When I shared the link on the Tough Pigs Facebook page, a reader named Michael Engel suggested in the comments that we should follow up by speaking with the actor who played Tanya, the aforementioned punk rock teen. It was an interesting idea. So I did it!
That actor’s name is Danielle Striker, and she generously agreed to share her story with Tough Pigs. As you’ll see, the story features some unexpected twists and turns, and includes an impressive career as a poker expert and founder of the company Poker Samadhi. I talked to Striker and her Poker Samadhi colleague Susan Kennedy over Zoom.
And now, Danielle picks up her story from the beginning!
Danielle Striker: It’s so funny because you’re going back quite some time here. This is 1986! And I had a very interesting life after February 1986. June was very difficult… It was a cataclysmic event which I’ll tell you about.
I’ll give you as much as I remember. I want to say it was late 1985. I had been on Broadway with Anthony Quinn in Zorba in 1982 and 1983, and prior to that I was in a national tour of a show called They’re Playing Our Song. I was a Broadway performer, a triple threat: dancer, singer, actress. That was really my chosen profession.
My agent at the time, who was Barbara Andreadis – I can’t even believe I remember that – she said, “You’re not going to believe this, but we got a submission for a ‘punk rocker teen’ for Sesame Street.” And I said, “Sesame Street? Sesame Street, like Sesame Street the show?!”
I knew Madonna back in the day because Madonna and I had taken classes together.
Tough Pigs: Oh, wow!
DS: Yeah, we had taken dance classes together. It’s a very, very small world. I didn’t know her very well, but I did take dance classes with her. She was just getting really big – she’d done “Holiday” and released her first album, and I think “Like a Virgin” had just come out. So everyone was wearing short hair and black rubber bracelets – and really, she wasn’t a punk rocker, but she was stirring it up.
TP: Right, and maybe to the “normies” that would have appeared to be what they would consider punk rockers.
DS: Exactly! So someone writing at Sesame Street thought this would be a great character to have, and I was hell bent on getting this role. It was supposed to be, if it worked out, a recurring role. That’s what I remember.
TP: That’s something I was going to ask about. That’s interesting.
DS: Yeah!
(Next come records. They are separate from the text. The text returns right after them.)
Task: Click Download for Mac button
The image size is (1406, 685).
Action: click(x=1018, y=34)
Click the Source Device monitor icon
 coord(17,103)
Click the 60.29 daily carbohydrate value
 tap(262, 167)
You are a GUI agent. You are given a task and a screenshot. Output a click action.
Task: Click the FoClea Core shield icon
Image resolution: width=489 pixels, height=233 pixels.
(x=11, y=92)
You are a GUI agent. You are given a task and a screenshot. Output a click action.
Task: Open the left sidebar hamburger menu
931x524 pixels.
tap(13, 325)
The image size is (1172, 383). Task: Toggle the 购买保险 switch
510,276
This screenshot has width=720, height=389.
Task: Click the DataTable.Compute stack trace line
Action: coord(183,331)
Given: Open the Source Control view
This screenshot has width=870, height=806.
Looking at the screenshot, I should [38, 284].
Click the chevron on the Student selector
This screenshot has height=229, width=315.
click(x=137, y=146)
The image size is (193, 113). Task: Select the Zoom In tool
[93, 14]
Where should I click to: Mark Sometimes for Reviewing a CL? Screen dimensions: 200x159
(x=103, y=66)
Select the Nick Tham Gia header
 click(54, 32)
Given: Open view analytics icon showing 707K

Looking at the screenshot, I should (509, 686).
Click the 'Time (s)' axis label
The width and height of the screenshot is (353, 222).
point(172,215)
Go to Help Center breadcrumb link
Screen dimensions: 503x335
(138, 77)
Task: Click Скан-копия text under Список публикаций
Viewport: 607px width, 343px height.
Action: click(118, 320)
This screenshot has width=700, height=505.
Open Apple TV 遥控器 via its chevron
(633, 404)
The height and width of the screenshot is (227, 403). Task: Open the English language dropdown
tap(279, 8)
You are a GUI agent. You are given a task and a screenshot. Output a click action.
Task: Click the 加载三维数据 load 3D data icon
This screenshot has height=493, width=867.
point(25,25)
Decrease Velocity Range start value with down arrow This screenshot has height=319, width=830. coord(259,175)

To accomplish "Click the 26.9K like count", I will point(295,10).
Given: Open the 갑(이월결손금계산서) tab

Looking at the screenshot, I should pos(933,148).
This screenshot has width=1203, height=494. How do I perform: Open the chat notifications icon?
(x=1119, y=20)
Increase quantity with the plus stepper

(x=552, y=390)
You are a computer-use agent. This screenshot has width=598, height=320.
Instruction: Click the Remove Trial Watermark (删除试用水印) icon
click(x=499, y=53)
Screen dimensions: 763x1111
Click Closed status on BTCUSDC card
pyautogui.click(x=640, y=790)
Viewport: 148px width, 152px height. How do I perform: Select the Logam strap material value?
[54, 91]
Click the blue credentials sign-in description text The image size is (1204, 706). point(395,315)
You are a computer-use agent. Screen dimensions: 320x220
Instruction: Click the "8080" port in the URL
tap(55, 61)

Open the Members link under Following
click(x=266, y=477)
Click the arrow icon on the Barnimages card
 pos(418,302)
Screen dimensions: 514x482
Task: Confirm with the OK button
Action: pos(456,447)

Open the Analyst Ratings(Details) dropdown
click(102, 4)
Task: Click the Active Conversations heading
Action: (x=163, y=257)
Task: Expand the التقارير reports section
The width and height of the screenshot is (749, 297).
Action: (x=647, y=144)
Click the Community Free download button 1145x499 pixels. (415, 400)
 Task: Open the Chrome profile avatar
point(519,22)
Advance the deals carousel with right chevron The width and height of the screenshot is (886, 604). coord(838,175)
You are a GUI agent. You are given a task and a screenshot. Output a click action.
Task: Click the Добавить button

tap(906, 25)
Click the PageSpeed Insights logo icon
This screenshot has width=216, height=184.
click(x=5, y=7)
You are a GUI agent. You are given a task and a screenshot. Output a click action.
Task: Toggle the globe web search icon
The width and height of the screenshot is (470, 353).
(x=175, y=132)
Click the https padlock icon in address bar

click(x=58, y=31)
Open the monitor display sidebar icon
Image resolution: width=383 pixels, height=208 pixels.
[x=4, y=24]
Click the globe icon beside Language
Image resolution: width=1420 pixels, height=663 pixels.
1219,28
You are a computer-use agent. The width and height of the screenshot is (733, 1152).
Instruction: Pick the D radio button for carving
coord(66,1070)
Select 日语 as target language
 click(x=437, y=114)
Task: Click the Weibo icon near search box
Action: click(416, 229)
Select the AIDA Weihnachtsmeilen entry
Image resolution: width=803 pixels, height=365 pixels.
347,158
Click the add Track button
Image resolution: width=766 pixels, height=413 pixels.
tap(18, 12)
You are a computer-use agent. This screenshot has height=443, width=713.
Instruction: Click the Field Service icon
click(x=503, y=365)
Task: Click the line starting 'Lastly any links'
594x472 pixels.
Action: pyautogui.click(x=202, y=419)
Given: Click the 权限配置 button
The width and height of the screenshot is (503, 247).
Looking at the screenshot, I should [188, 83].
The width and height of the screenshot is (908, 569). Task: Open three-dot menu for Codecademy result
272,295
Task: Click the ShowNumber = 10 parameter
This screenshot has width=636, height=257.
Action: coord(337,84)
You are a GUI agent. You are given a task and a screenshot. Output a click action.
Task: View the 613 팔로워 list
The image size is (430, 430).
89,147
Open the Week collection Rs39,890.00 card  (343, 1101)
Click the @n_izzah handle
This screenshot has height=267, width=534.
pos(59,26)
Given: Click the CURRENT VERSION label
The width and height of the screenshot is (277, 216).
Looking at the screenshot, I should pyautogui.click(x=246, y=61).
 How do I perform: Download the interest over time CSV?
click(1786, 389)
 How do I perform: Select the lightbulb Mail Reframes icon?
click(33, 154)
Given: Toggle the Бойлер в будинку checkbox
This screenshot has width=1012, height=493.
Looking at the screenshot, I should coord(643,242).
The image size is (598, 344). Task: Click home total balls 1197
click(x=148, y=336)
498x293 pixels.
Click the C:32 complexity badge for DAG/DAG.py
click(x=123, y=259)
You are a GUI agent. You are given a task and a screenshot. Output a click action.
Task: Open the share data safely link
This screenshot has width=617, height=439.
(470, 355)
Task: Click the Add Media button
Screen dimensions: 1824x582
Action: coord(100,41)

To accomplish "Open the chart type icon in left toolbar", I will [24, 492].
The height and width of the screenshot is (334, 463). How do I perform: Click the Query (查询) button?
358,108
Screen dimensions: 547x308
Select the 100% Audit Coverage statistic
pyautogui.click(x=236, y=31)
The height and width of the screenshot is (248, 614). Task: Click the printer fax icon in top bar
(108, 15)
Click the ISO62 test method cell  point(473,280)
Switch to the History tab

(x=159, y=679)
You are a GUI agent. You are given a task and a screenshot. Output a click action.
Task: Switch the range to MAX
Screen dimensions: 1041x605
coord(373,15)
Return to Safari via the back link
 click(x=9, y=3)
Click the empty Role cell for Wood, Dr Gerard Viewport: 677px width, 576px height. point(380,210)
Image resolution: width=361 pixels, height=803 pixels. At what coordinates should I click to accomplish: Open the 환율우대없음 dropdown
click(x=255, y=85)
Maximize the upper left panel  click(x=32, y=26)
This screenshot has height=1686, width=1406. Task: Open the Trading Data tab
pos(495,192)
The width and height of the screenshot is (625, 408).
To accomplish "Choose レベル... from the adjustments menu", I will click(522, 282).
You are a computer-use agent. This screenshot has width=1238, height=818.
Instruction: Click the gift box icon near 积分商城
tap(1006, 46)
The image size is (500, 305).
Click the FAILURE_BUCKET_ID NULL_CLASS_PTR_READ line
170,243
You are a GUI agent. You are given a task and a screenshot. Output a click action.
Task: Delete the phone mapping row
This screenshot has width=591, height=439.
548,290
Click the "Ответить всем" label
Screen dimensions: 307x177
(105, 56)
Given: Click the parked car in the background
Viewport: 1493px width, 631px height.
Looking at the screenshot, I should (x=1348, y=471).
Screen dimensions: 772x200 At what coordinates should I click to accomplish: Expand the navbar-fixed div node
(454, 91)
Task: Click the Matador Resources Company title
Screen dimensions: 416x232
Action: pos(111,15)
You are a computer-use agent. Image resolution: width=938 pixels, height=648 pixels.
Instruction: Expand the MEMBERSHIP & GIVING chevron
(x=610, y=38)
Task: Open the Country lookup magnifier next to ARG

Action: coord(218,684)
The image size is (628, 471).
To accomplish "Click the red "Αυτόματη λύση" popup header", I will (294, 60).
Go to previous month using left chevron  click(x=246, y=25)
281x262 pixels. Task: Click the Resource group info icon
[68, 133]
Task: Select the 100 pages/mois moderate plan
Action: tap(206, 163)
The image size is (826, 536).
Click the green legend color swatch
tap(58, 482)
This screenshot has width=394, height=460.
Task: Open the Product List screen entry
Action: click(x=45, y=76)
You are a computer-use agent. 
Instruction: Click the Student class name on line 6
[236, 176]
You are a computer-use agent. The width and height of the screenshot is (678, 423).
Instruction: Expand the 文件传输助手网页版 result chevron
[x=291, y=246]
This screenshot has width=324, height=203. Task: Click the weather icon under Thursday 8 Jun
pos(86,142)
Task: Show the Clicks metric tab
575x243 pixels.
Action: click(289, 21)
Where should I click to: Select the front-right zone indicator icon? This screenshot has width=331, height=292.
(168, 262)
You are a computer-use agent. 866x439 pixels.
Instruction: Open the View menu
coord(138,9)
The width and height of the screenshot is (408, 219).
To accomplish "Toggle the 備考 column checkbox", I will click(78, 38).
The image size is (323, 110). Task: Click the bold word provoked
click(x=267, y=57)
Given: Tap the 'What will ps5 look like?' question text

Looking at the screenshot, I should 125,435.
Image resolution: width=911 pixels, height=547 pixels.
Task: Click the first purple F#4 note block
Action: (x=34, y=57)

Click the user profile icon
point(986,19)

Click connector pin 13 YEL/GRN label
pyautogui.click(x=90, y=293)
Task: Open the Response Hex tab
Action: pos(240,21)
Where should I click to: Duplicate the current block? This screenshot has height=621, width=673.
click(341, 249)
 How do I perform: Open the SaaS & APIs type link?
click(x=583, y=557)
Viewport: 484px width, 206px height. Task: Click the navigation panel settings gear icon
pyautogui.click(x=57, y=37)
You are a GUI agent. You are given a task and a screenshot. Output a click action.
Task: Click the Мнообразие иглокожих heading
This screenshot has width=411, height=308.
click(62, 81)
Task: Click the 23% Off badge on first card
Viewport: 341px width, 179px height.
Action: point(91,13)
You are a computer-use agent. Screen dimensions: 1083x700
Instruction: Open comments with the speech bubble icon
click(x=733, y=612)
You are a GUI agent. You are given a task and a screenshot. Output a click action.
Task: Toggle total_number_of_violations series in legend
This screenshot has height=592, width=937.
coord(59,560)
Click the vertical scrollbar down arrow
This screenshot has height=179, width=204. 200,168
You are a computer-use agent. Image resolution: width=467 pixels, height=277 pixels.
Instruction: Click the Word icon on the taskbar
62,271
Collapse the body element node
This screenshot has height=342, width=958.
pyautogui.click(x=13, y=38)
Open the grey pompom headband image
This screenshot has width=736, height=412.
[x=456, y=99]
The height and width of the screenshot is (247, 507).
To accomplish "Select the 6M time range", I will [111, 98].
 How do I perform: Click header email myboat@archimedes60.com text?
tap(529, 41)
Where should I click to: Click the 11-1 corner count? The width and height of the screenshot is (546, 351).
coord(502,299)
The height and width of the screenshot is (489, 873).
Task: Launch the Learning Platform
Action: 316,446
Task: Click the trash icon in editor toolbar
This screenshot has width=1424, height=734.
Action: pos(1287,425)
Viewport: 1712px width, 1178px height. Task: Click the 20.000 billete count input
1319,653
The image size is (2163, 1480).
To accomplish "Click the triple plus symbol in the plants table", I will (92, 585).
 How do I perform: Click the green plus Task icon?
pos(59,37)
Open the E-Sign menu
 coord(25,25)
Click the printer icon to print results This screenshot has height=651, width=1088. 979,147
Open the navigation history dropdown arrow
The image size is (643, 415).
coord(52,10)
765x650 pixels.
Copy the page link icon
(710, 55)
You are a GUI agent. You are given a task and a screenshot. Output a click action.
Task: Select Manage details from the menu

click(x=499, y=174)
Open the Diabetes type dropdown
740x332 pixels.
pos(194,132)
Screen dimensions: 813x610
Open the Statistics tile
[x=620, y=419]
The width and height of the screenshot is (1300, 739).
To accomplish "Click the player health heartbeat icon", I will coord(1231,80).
I was really excited, so I went to a costume store and I got this giant, black, spike-haired wig, and all these punked-out ripped t-shirts. The auditions were on Broadway at 67th or 68th where [Children’s Television Workshop corporate offices] was located. I had black boots, these big Doc Martens, they had just come out. I was over the top. And I literally drove my motorcycle to the audition! For some reason I thought they would see me, but of course they didn’t see my motorcycle. But I came in with my helmet, totally punked out, and I was over the top, and when I walked in, they just went, “Oh my God, you’re it.”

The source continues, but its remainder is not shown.